One hundred and twenty chickens were randomly divided into 6 groups: PBMCs-uninfused and MDV-unchallenged (control), TCRγδ-unactivated PBMCs-infused and MDV-unchallenged (TCRγδ-/MDV-), TCRγδ-activated PBMCs-infused and MDV-unchallenged (TCRγδ+/MDV-), cell-uninfused and MDV-challenged (MDV+), TCRγδ-unactivated PBMCs-infused and MDV-challenged (TCRγδ-/MDV+), and TCRγδ-activated PBMCs-infused and MDV-challenged groups (TCRγδ+/MDV+).

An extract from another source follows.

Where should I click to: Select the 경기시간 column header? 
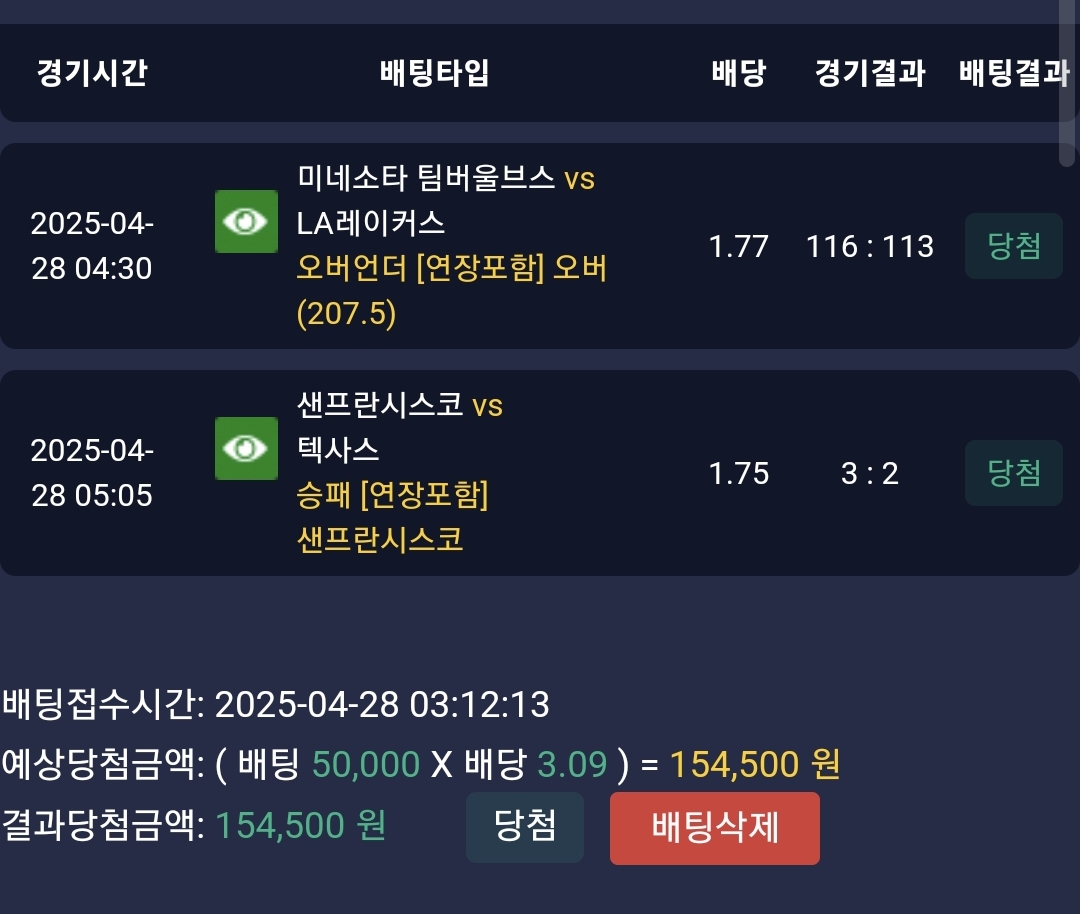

At 21 days of age, 3 × 10⁷ cultured PBMCs in 500 μL of PBS were injected intraabdominally to the original chicken (autologous cell infusion). On the same day of infusion, chickens in the MDV+, the TCRγδ-/MDV+, and the TCRγδ+/MDV+ groups were challenged with 500 plaque-forming units of RB1B intraabdominally. The same volume of PBS was injected as a control for cell infusion and virus challenge to each control group. Five chickens in each group were euthanized by CO₂ inhalation at 4, 10, and 21 dpi. The spleen and lungs were collected aseptically in 1 × Hank’s balanced salt solution (HBSS) (Gibco) supplemented with 100 U/mL of penicillin and 100 μg/mL of streptomycin and stored on ice until further use. Blood samples were collected using heparinized syringes. Feather tips, spleen, lungs, and PBMCs were collected in RNAlater (Qiagen Inc., Mississauga, ON, Canada) and stored at −20 °C. Tumor incidence and scoring of MDV-challenged chickens were determined at 21 dpi (n = 10) [21 (link)]. The spleen, lungs, liver, kidneys, heart, genitalia, proventriculus, gizzard, pancreas, intestine, and skin were assessed for gross tumor lesions. Tumor scoring was calculated by the number of tumor-bearing organs. The neoplastic lesion score of chickens which did not have any gross tumor lesions in any organs described above was evaluated as 0.